**Pixel coordinate grounding data**
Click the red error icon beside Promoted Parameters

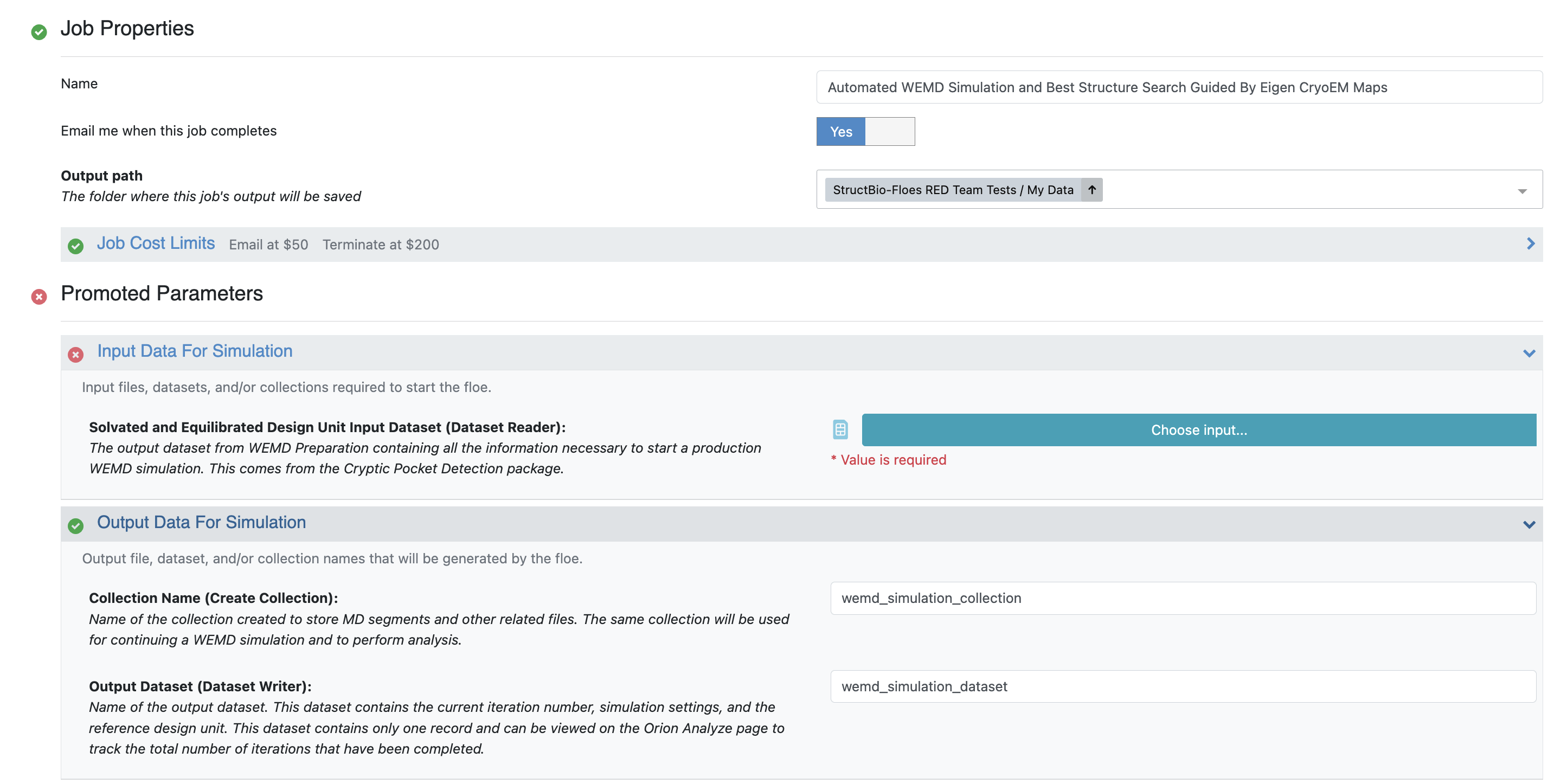(x=39, y=296)
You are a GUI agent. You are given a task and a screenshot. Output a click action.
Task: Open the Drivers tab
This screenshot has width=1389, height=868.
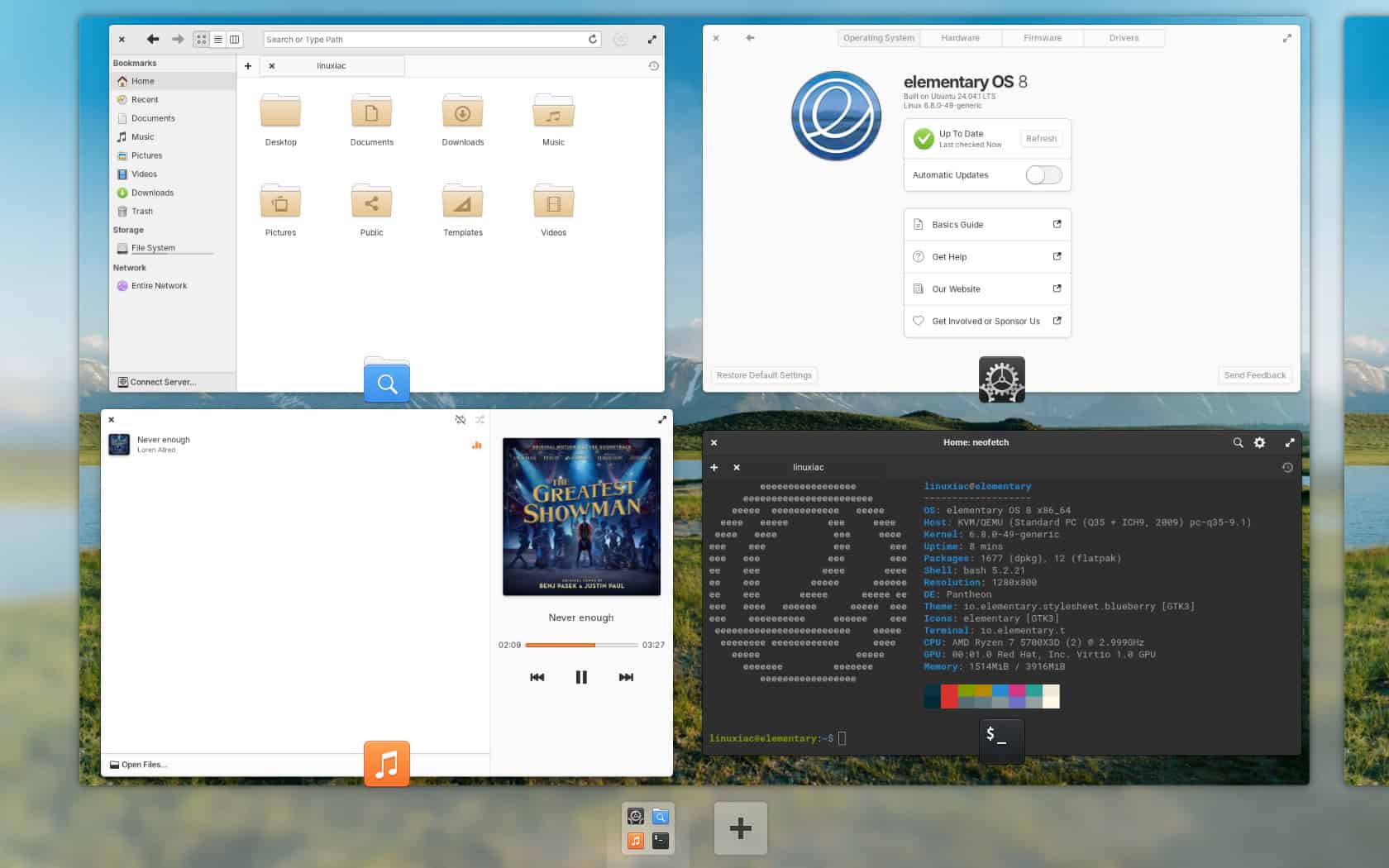[1124, 37]
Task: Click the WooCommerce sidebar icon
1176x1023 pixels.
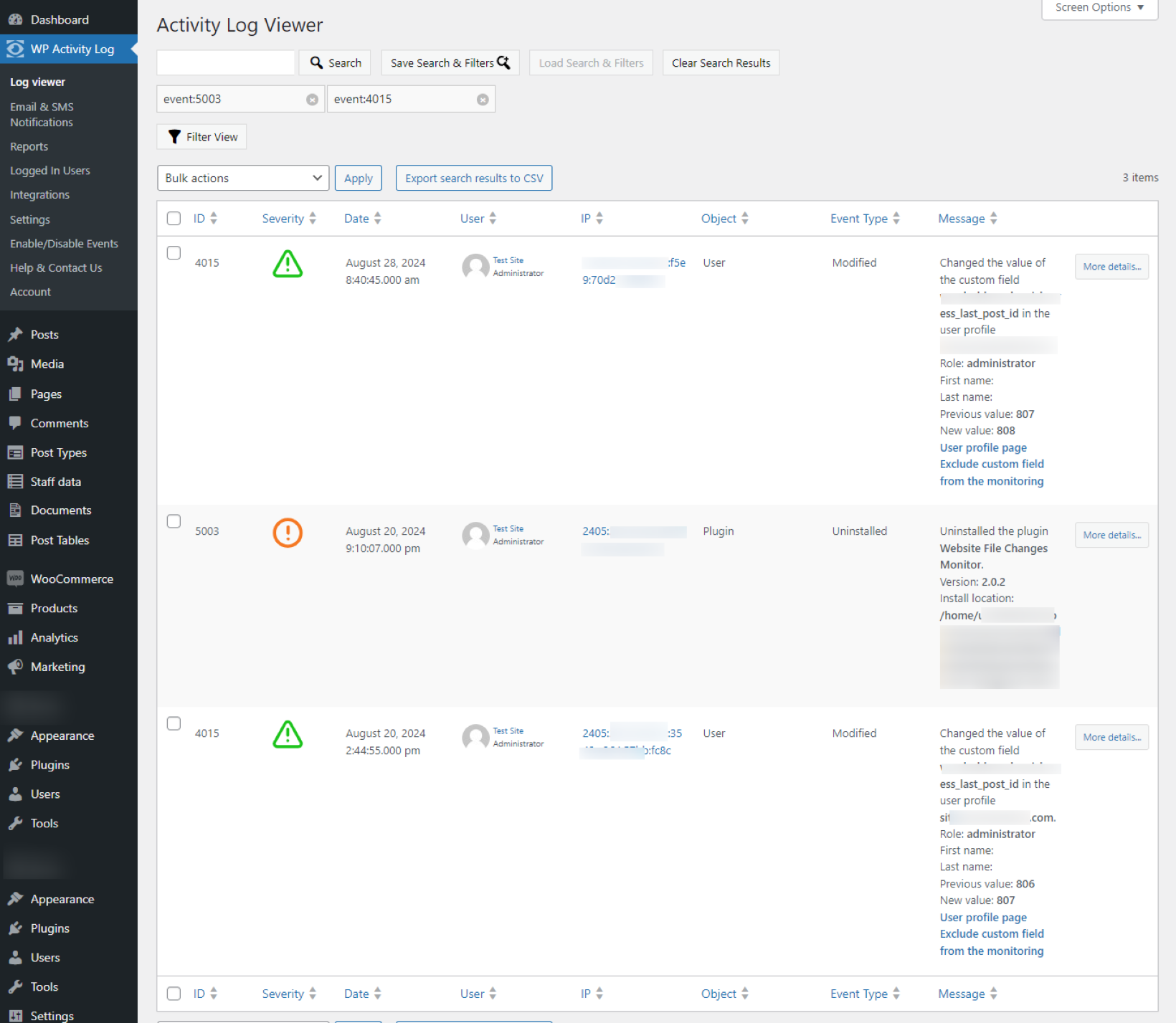Action: coord(15,579)
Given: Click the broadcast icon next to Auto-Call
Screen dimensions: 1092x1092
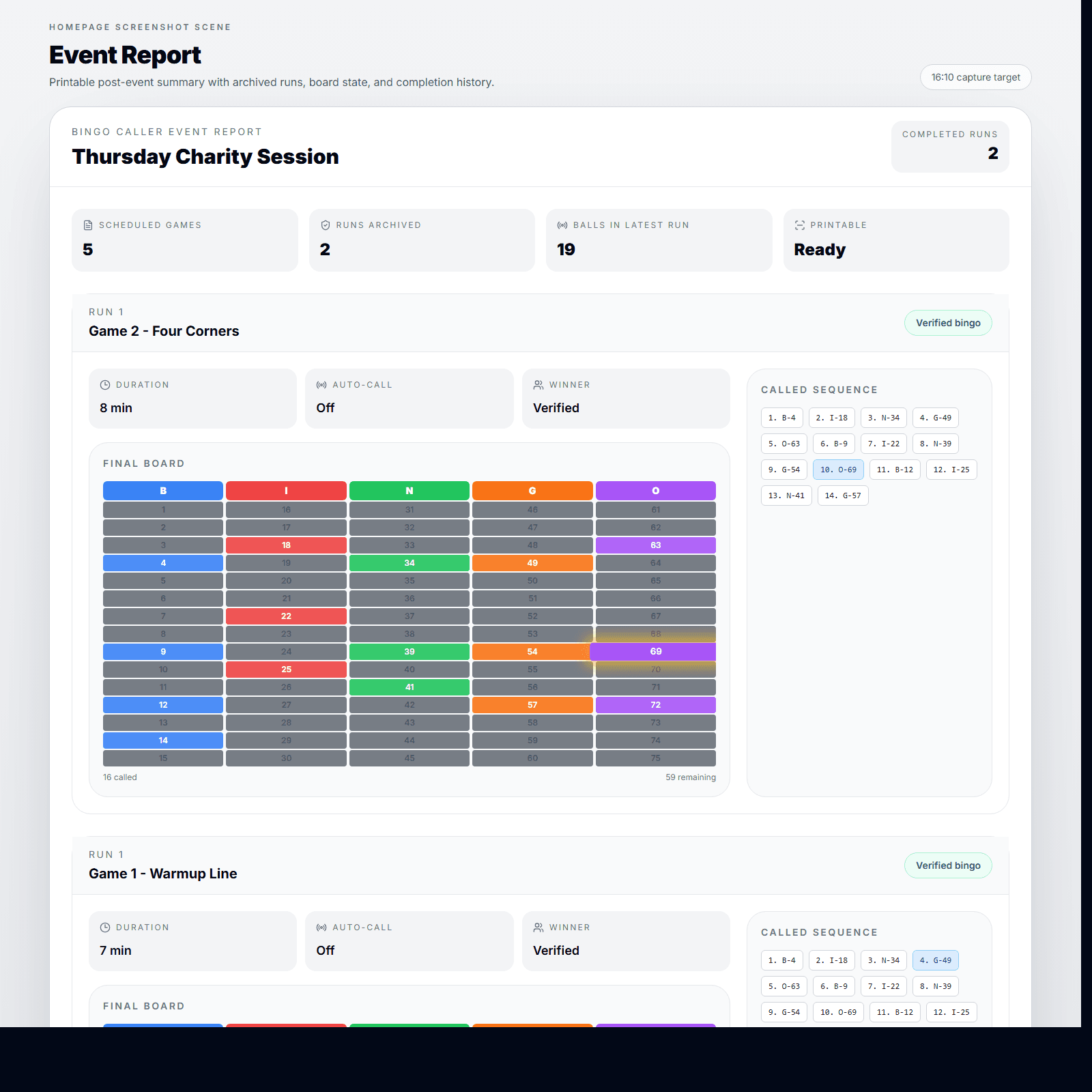Looking at the screenshot, I should [x=321, y=384].
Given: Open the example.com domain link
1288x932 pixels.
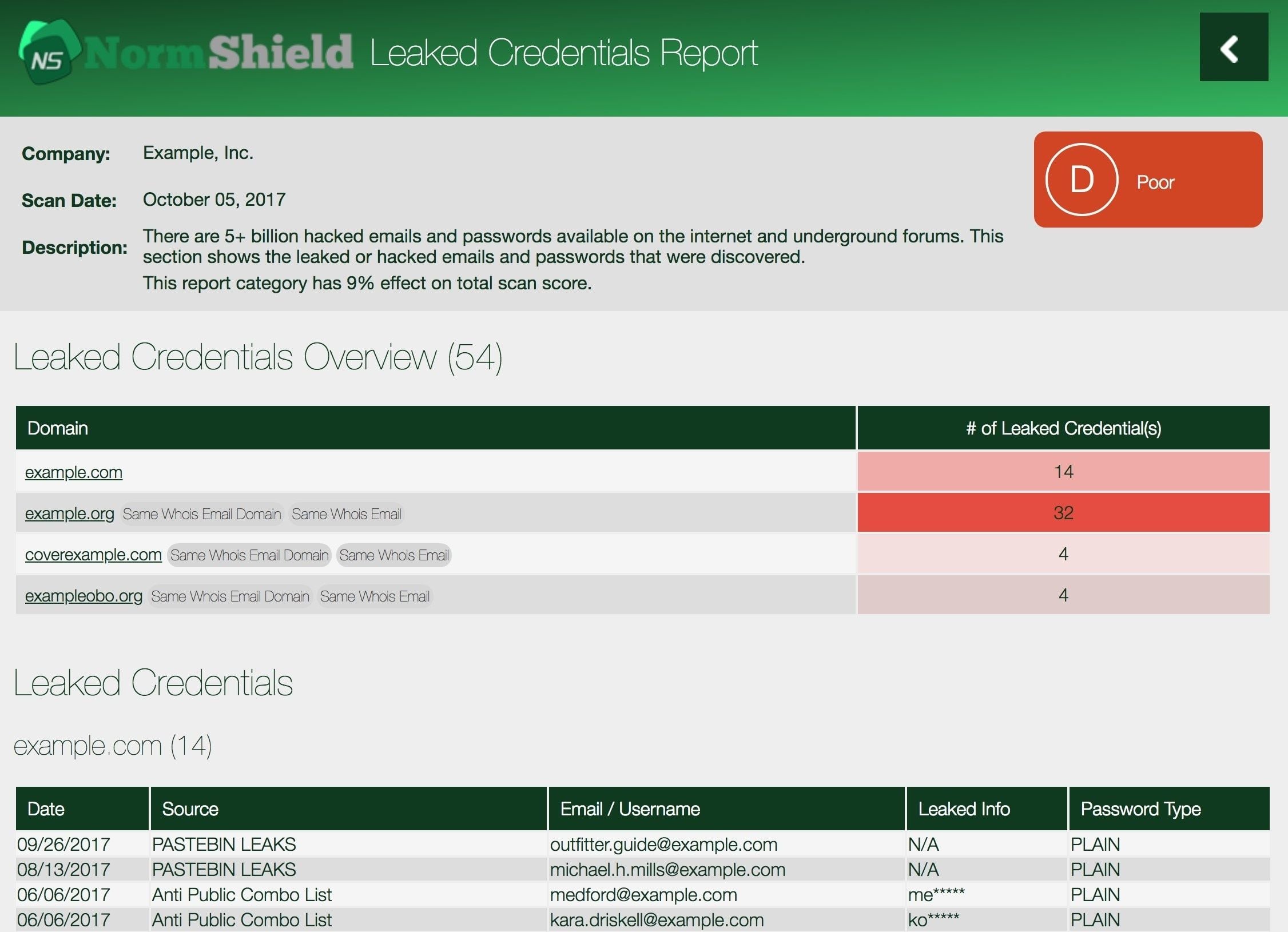Looking at the screenshot, I should point(73,472).
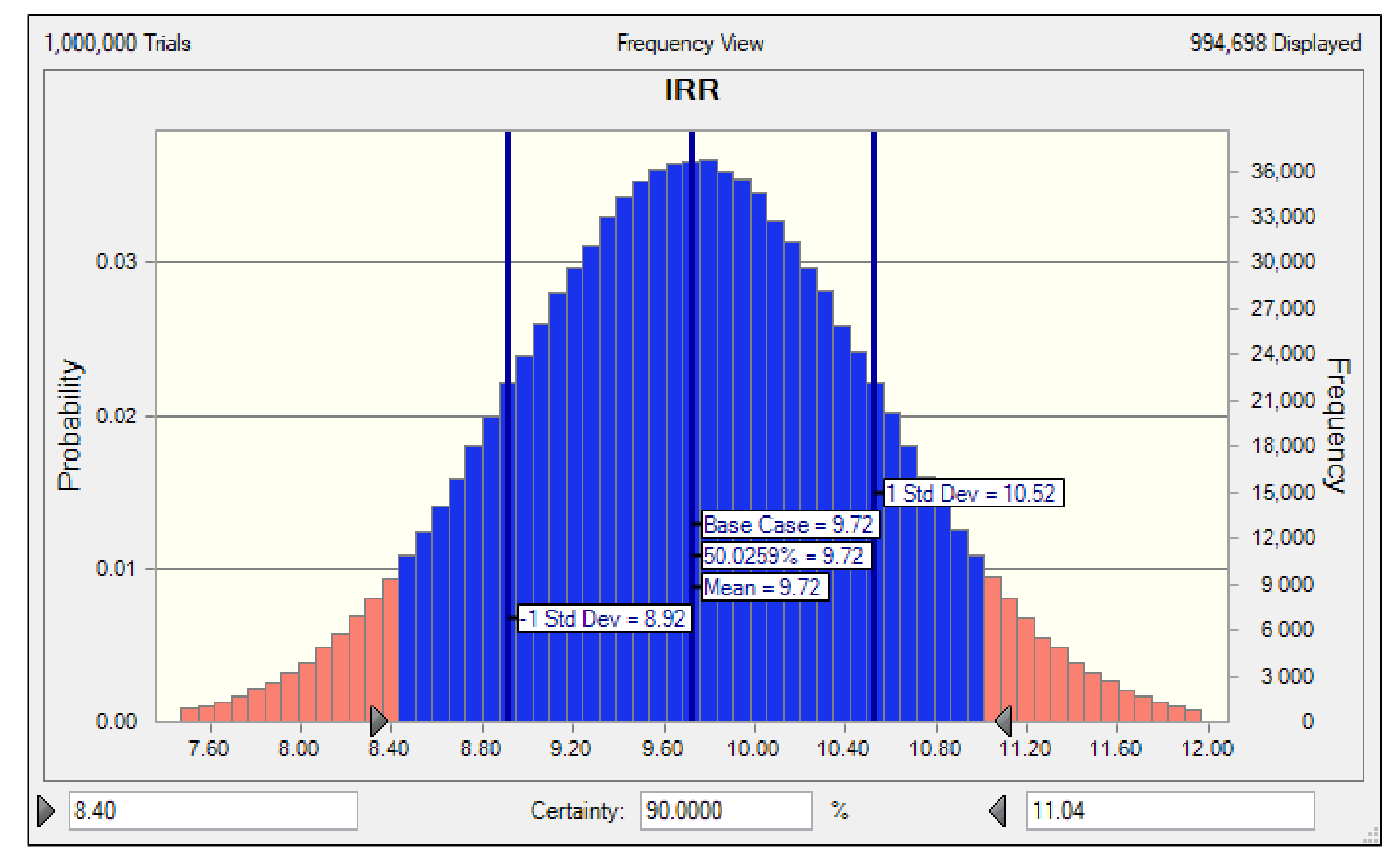
Task: Select the Mean = 9.72 marker label
Action: click(764, 587)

**DIRECTIONS**
Among the lines above, return those that hold the word "Open".

**RESULT OF THIS TASK**
Task: Open the Drivers tab
Given: Open the example.com domain link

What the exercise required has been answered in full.